When Lana Del Rey first began writing poetry, her words would come to her suddenly. Oftentimes a poem would reveal itself in its entirety, ready for Del Rey to dictate it onto the page. “I would drop everything if any sort of poem started to come to mind,” she tells Bustle. “It’s something I’ve experienced before with songwriting but less and less in the last few years.” While the singer-songwriter has sprinkled her music with homages to poets throughout her career in lyrics like “I've been tearing around in my f*cking nightgown, 24/7 Sylvia Plath,” Del Rey only began writing poetry in 2017, when she was experiencing writer’s block while crafting her album Norman F*cking Rockwell. The result of that creative exercise is Violet Bent Backwards Over the Grass, a sprawling collection of 13 longform poems and a selection of shorter works.

Violet’s poems tap into Del Rey’s signature gauzy, glamorous style. She muses about 1960s Hollywood, heartbreak, vaping, and summertime while assuming different personas — from Del Rey to a woman named Tessa DiPietro, to even Elizabeth Grant, her given name. Paired with personal photographs, the collection is a melancholy meditation on Los Angeles. But Del Rey says her inspirations extended beyond California.

“My perfect muse is probably wherever I am. When I was in New York the city was definitely defining for my attitude. I’m slightly aqueous and malleable in that way,” she explains. “When I was in the Midwest I felt very much called to be there. I felt like I was catching a little bit of lightning in a bottle by having so much space in the air to work. It gave me that electric feeling in my stomach that I get right before I create something great.”

Ahead of Violet Bent Backwards Over the Grass’ release, Bustle spoke with Del Rey about reading books on midwifery, her next poetry collection entitled Behind the Iron Gates — Insights From an Institution, and why spaghetti is a great writing snack.

On what she’s reading now:

At the moment I’m mostly interested in reading about midwifery and herbalism and I’m re-watching the BBC version of Pride and Prejudice.

On wanting to go back to school:

I always go about sharpening my craft in a roundabout way. For instance, my writing got better when I stopped practicing other things. I think for me the biggest tool has been just allowing myself enough space to let my innermost thoughts reveal themselves to me.

At this point I’ve done that enough and I am actually ready to get more seriously into the craft of writing — or the idea of taking more classes in school. I’ve said it before but I often wondered how much different my life would be if I wasn’t worried about being completely humiliated by endeavoring on certain projects or revealing more of my home life. But I think I’ve actually done that in Violet and I certainly have in the second book I’m working on Behind the Iron Gates — Insights From an Institution.

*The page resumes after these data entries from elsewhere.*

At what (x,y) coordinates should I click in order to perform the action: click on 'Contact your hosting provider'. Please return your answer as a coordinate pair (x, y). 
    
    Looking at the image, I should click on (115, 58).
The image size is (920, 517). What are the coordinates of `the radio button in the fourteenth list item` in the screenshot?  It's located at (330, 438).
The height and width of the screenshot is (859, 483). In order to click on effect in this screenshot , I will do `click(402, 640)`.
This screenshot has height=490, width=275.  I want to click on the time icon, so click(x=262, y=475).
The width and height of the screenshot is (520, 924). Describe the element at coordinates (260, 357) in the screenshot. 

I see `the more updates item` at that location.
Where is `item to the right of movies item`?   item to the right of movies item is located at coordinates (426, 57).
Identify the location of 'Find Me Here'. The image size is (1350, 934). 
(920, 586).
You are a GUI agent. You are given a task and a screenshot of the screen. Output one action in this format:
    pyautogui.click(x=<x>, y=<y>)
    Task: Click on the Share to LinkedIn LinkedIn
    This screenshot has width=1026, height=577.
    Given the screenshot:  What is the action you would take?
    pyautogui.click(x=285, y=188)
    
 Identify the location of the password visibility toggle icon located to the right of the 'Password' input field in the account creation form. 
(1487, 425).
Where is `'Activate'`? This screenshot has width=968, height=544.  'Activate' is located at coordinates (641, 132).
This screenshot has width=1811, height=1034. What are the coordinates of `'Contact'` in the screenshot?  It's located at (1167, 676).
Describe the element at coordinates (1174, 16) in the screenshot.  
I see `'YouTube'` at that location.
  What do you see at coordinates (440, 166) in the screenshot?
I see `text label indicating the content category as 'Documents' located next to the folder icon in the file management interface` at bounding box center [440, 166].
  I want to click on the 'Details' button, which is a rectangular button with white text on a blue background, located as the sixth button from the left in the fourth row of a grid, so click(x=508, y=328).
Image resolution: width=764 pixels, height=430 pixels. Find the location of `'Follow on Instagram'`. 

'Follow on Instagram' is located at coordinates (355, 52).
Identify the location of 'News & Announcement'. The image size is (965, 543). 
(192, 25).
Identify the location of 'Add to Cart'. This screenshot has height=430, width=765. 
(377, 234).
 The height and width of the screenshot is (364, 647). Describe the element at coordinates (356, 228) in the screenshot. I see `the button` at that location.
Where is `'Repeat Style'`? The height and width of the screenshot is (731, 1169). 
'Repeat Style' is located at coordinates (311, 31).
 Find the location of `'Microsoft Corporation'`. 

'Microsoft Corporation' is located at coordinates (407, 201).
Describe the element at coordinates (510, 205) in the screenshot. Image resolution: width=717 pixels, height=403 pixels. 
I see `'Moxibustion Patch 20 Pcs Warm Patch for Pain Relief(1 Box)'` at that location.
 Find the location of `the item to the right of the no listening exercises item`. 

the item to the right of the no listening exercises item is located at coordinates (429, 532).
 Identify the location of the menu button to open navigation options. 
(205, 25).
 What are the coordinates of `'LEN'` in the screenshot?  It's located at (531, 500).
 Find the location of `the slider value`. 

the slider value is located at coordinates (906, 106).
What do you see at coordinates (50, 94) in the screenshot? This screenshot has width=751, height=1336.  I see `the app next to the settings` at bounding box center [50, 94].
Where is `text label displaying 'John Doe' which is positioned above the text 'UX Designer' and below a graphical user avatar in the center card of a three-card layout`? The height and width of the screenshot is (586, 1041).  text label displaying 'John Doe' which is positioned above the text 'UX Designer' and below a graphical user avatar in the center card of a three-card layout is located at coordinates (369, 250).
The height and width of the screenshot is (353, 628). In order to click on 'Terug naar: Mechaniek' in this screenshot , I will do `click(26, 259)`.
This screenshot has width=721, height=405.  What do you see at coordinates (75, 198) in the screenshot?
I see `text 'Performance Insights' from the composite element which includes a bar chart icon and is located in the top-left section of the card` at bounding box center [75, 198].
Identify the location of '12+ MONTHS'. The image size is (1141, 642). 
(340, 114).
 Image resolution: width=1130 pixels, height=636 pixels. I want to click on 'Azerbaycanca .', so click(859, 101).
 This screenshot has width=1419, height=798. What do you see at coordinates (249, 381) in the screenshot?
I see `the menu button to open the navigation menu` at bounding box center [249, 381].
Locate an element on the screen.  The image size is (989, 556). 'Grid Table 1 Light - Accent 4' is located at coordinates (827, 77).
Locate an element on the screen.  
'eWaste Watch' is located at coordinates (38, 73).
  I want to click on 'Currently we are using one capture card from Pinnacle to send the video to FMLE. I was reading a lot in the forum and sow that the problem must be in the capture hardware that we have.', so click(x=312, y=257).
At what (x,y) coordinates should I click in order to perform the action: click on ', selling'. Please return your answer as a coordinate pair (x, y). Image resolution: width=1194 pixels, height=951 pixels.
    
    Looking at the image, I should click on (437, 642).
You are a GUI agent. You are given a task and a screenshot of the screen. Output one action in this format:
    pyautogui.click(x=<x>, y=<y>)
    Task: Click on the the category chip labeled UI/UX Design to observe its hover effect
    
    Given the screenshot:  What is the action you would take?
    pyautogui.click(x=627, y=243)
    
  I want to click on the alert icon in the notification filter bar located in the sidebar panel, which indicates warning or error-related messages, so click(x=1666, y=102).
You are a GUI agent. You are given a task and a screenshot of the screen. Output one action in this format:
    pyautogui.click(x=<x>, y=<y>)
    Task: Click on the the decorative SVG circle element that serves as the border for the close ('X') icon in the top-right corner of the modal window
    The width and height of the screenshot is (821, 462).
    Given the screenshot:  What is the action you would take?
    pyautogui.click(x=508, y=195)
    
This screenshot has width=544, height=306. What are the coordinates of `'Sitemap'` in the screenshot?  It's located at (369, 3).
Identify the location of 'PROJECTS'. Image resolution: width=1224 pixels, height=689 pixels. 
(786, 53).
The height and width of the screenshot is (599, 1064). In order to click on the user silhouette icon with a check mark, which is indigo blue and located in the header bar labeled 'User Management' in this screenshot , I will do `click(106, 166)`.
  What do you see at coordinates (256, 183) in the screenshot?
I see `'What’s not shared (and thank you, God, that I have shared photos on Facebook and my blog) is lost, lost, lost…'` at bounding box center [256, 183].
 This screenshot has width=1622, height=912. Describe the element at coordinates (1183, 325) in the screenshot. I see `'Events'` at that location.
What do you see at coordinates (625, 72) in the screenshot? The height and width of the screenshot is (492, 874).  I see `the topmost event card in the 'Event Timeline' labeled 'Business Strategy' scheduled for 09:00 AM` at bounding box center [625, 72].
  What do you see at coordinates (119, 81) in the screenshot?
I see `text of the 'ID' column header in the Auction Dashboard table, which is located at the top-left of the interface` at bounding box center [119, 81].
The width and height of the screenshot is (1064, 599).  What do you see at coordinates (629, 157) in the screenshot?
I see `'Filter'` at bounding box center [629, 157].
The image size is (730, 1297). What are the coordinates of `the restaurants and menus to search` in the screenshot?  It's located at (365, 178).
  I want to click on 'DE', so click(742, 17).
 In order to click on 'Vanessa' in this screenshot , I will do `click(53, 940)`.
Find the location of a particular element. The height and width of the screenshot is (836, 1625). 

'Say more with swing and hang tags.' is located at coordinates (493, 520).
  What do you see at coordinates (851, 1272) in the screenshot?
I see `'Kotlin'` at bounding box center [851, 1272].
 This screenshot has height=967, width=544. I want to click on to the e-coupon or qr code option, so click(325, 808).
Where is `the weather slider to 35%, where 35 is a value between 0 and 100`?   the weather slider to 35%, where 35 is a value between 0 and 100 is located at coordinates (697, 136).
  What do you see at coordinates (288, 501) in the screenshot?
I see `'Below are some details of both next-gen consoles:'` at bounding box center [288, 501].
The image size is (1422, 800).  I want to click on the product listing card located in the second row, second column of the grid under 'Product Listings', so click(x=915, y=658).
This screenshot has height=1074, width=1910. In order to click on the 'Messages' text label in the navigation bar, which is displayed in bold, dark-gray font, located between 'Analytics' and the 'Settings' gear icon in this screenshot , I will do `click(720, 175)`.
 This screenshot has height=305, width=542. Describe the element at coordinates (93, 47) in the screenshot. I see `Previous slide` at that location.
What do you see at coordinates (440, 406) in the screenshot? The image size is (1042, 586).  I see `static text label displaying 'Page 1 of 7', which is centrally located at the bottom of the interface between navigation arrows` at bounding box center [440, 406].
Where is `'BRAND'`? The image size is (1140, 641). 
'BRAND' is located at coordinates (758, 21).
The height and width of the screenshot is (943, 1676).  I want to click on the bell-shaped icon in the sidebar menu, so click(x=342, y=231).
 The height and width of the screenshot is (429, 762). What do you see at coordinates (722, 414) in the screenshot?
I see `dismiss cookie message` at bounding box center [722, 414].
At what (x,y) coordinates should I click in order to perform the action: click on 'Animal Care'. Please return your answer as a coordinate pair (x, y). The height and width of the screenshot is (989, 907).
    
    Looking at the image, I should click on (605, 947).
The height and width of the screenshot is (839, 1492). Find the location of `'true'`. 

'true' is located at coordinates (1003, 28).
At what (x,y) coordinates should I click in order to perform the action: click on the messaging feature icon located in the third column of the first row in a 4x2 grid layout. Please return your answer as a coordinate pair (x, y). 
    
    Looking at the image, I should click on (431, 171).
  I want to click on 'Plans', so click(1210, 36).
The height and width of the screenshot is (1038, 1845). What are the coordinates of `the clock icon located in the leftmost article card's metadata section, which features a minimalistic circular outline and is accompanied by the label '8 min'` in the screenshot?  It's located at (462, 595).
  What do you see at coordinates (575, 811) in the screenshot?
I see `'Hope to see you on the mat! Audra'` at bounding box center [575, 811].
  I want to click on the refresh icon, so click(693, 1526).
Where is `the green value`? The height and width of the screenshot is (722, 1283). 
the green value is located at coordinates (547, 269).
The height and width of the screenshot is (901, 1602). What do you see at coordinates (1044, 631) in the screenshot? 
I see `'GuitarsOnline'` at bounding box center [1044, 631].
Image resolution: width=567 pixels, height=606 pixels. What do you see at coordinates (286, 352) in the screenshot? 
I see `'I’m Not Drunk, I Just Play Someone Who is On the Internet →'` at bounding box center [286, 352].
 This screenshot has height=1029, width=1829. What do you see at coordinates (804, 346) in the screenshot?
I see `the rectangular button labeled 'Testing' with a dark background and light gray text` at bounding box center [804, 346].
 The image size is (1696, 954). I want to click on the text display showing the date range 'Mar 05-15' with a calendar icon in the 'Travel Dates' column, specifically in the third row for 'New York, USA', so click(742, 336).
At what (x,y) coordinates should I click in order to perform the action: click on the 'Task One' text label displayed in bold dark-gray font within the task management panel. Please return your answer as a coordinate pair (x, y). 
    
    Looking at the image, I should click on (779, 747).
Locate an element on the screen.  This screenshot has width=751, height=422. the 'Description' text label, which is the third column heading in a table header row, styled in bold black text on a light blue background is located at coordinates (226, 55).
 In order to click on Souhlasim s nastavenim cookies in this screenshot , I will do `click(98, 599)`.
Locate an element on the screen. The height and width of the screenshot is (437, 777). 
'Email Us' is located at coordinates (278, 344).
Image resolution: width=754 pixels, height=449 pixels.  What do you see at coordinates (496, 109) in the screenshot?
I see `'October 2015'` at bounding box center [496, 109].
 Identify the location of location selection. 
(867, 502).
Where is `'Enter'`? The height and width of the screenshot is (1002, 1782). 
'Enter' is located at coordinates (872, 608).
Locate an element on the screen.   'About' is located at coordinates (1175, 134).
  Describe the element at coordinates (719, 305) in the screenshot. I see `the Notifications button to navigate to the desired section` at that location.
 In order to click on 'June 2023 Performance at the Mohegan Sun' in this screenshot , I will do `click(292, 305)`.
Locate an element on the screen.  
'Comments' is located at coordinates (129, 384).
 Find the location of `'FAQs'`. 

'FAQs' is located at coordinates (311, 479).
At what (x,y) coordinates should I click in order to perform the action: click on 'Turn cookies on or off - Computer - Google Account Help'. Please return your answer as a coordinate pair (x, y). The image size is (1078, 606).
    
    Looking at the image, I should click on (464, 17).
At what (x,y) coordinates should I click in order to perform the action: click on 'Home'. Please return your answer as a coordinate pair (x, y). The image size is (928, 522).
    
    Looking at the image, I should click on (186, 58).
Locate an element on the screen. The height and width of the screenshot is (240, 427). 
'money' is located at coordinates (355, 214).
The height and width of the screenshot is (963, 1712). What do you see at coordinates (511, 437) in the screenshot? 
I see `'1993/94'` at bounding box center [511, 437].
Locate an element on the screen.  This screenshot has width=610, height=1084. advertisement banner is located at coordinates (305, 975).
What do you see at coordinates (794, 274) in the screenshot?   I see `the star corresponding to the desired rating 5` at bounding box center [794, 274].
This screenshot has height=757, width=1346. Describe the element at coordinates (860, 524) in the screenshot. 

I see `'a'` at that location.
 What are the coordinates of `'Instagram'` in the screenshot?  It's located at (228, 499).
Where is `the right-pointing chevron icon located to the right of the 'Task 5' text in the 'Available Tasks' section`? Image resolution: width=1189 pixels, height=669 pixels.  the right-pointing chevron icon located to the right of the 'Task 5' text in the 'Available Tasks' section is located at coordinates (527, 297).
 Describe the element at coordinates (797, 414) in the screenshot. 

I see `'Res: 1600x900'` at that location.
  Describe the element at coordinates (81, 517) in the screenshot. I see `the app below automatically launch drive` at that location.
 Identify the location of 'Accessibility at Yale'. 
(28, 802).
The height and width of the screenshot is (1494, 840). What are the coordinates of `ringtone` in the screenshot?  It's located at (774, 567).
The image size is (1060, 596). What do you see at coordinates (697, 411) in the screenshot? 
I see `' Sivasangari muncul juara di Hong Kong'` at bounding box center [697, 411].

On reality TV and YouTube as self-care:

I love reality TV. I’m sure I’ve written 100 songs from cues to those shows. Self-care for me is kind of different every day. Sometimes I allow myself to stay in bed late in the morning and just daydream. I love to sit around and talk shit with my closest friends, watch long Target hauls on YouTube. I also like to sit around and read things that I’m interested in, books that involve magic or old books of poems I’ve collected. I have a lot of animals so taking care of them one by one I’m sort of pouring that nurturing spirit out into anything I can.

On licking her wounds after a bad day of writing:

I just try and stay super still. I try not to overextend myself and just do little things that keep me inspired, like staying a little bit too long in the parking lot of the Walmart reading a magazine that I just bought, or going a little bit too far out of town to an eccentric book store, or buying a coffee in a town I’ve never been.

On celebratory dressing:

I don’t do anything or wear anything to get into the creative process but I find if I’ve written something beautiful, I like to take some time to put on something beautiful for the rest of the day. I always take a hot shower and putting on a dab of perfume and lipstick feels kind of rewarding to me and in line with the process of creating something ethereal.

On the snacks that fuel her creativity:

Kombucha, slurpees, spaghetti every night. Coffee in the evening with an old movie playing on one phone in the car and dictating poems with the other phone.

This interview has been edited and condensed.